#### Requirements:
Reproduce the items word for word, from the first line through the line containing "will (x=1133, y=78).", with both ends included.

#####

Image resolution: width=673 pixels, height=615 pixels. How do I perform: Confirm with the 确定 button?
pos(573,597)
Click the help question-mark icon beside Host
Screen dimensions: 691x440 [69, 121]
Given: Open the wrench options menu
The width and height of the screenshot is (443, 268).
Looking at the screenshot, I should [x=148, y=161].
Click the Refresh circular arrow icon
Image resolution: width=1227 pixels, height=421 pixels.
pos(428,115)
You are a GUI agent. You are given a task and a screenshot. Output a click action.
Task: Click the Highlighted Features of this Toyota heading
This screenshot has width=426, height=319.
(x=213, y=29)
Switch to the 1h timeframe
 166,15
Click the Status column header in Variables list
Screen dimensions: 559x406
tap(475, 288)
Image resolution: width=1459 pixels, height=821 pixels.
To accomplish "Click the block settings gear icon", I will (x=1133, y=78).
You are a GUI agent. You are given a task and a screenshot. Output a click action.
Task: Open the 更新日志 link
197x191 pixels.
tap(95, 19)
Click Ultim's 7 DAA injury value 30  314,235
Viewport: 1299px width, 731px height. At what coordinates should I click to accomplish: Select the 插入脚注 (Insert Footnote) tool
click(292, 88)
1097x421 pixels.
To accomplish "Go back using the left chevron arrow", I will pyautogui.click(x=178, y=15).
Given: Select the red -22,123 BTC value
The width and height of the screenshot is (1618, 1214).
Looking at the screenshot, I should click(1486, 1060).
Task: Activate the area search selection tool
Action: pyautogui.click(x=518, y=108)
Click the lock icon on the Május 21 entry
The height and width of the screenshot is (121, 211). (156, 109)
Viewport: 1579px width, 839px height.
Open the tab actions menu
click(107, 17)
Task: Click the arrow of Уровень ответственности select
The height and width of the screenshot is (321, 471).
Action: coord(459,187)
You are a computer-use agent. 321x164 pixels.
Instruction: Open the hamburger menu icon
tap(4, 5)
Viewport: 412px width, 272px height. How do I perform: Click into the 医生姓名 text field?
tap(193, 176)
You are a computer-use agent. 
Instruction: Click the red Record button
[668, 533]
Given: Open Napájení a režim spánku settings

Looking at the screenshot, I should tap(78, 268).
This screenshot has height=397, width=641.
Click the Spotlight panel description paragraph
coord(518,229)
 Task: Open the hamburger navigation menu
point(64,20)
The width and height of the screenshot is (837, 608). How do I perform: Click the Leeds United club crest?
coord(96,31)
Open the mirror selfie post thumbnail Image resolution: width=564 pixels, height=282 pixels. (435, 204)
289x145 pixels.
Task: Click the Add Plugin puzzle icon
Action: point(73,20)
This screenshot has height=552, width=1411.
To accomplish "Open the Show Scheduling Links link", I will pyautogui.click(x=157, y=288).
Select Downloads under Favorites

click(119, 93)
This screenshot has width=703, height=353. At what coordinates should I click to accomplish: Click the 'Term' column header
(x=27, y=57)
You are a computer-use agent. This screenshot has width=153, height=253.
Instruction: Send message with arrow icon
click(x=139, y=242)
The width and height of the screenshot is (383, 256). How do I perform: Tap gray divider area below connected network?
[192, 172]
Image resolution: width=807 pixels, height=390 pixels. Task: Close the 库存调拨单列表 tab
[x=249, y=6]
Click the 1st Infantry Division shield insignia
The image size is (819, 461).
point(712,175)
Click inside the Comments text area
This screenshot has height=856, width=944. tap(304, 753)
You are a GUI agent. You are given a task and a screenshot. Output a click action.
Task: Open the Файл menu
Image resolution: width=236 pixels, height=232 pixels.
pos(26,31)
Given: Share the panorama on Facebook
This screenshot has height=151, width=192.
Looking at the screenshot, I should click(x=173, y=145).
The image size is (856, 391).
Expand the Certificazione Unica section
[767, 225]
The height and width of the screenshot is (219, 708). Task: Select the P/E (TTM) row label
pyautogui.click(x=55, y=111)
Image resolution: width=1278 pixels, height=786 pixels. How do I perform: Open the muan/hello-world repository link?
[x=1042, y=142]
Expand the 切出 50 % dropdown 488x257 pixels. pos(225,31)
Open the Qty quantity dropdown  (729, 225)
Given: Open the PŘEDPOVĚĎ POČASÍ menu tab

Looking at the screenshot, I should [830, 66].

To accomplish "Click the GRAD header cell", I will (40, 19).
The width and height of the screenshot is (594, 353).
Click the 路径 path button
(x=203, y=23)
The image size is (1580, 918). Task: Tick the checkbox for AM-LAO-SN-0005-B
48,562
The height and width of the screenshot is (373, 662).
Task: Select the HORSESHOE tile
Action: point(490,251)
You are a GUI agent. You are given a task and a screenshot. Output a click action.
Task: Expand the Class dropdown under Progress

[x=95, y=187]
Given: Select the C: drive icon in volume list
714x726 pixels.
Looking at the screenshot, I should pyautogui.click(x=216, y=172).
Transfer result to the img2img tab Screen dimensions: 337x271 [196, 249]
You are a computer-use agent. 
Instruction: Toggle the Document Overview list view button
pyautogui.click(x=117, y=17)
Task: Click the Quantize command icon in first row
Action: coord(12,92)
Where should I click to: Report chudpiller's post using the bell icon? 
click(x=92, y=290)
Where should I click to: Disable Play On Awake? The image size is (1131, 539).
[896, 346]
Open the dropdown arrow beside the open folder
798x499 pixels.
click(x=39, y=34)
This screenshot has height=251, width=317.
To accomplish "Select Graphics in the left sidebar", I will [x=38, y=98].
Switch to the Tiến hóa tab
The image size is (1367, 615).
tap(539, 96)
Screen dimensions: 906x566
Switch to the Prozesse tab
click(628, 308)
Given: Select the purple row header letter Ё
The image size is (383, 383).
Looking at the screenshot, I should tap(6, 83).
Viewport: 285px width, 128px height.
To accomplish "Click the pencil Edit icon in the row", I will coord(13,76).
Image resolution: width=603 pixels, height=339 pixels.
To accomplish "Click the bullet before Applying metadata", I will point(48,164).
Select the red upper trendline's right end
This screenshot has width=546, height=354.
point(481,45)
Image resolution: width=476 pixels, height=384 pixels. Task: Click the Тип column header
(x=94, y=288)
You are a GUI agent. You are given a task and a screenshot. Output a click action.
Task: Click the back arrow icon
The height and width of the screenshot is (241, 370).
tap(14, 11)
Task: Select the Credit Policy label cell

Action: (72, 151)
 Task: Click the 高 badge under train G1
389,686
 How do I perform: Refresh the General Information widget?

#####

#### Response to the task:
Image resolution: width=673 pixels, height=615 pixels. How do I perform: Confirm with the 确定 button?
pos(573,597)
Click the help question-mark icon beside Host
Screen dimensions: 691x440 [69, 121]
Given: Open the wrench options menu
The width and height of the screenshot is (443, 268).
Looking at the screenshot, I should [x=148, y=161].
Click the Refresh circular arrow icon
Image resolution: width=1227 pixels, height=421 pixels.
pos(428,115)
You are a GUI agent. You are given a task and a screenshot. Output a click action.
Task: Click the Highlighted Features of this Toyota heading
This screenshot has width=426, height=319.
(x=213, y=29)
Switch to the 1h timeframe
 166,15
Click the Status column header in Variables list
Screen dimensions: 559x406
tap(475, 288)
Image resolution: width=1459 pixels, height=821 pixels.
To accomplish "Click the block settings gear icon", I will (x=1133, y=78).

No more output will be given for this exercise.